BEGIN Given records

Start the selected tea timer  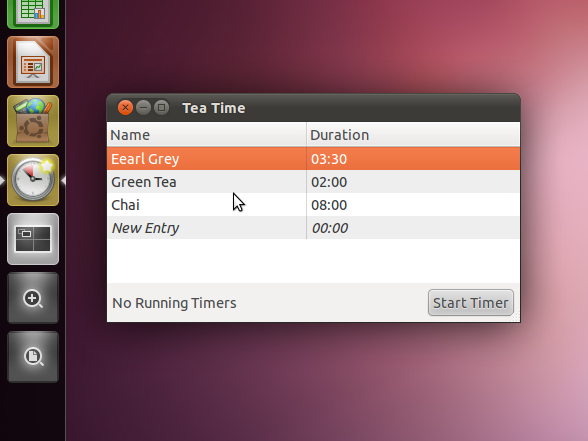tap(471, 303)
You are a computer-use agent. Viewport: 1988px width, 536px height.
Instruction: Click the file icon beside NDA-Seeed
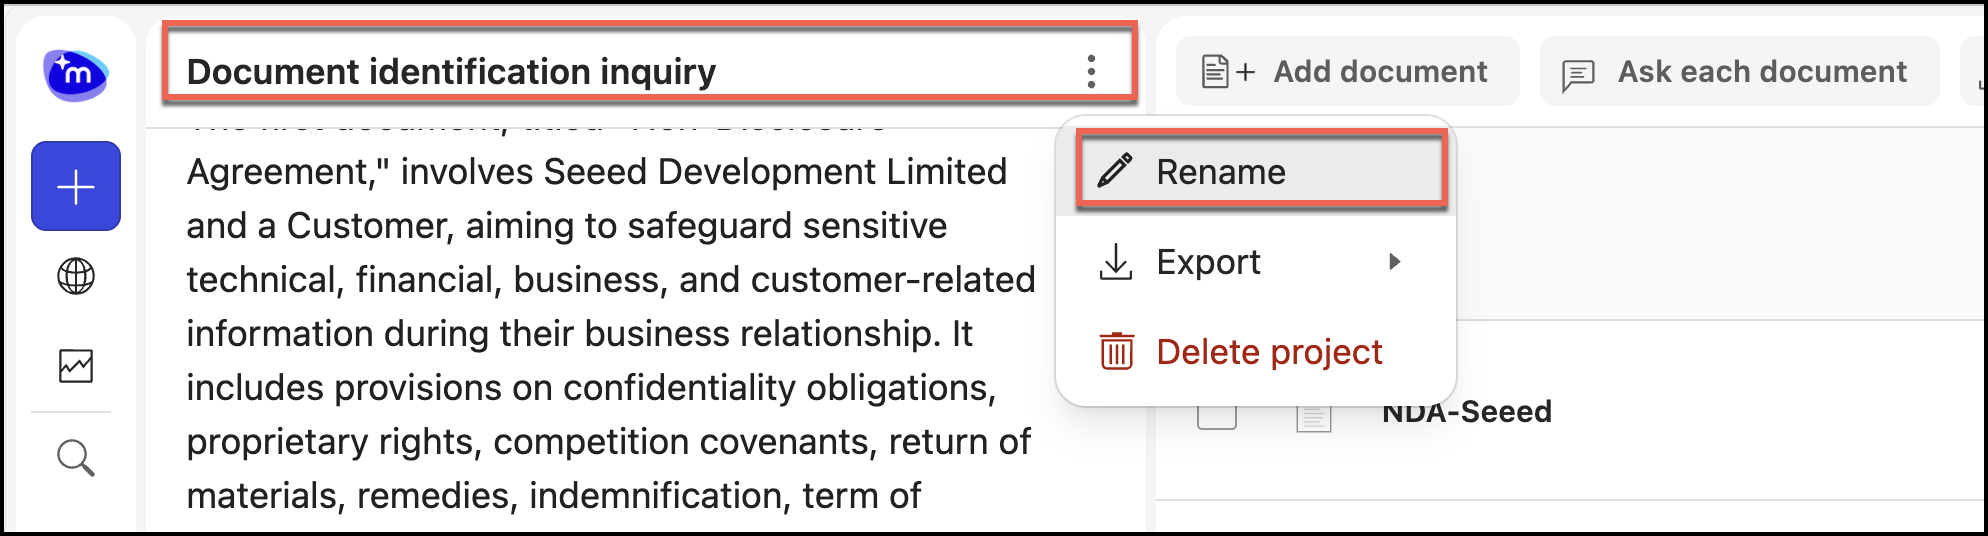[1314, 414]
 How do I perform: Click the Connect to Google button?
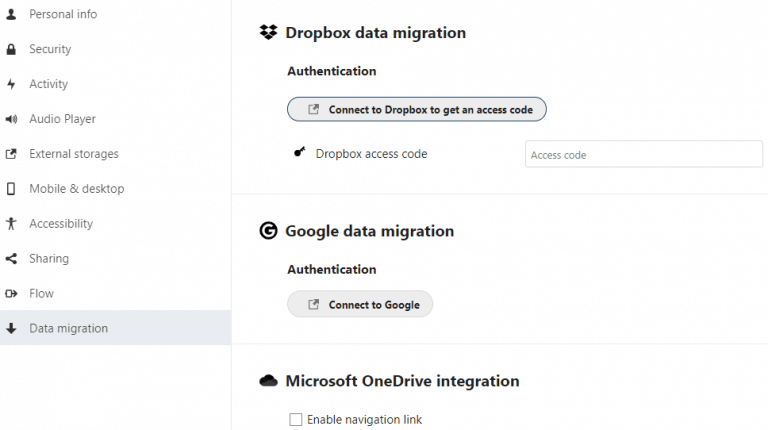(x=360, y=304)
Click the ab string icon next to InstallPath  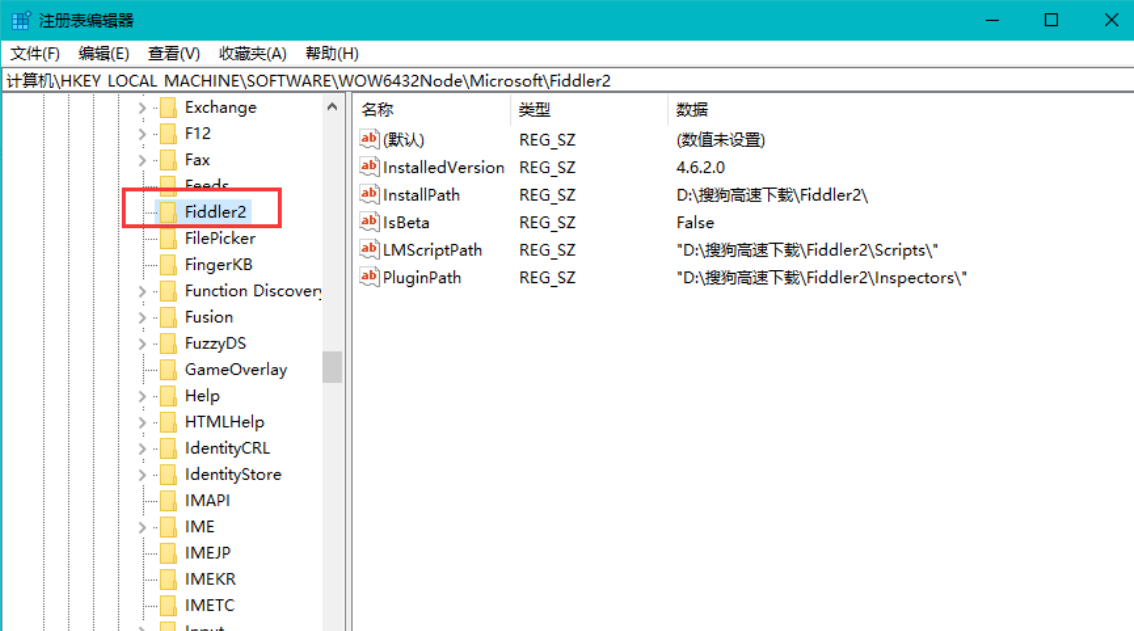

END Given records

■ Try it
With the line containing "You are a computer-use" as the first line and the last line of the listing as the final one, reproduce that span exactly, without pictures.

■ Response to this exercise
You are a computer-use agent. Viewport: 1988px width, 536px height.
Instruction: Click the file icon beside NDA-Seeed
[1314, 414]
 How do I perform: Click the Connect to Google button?
(x=360, y=304)
Click the ab string icon next to InstallPath  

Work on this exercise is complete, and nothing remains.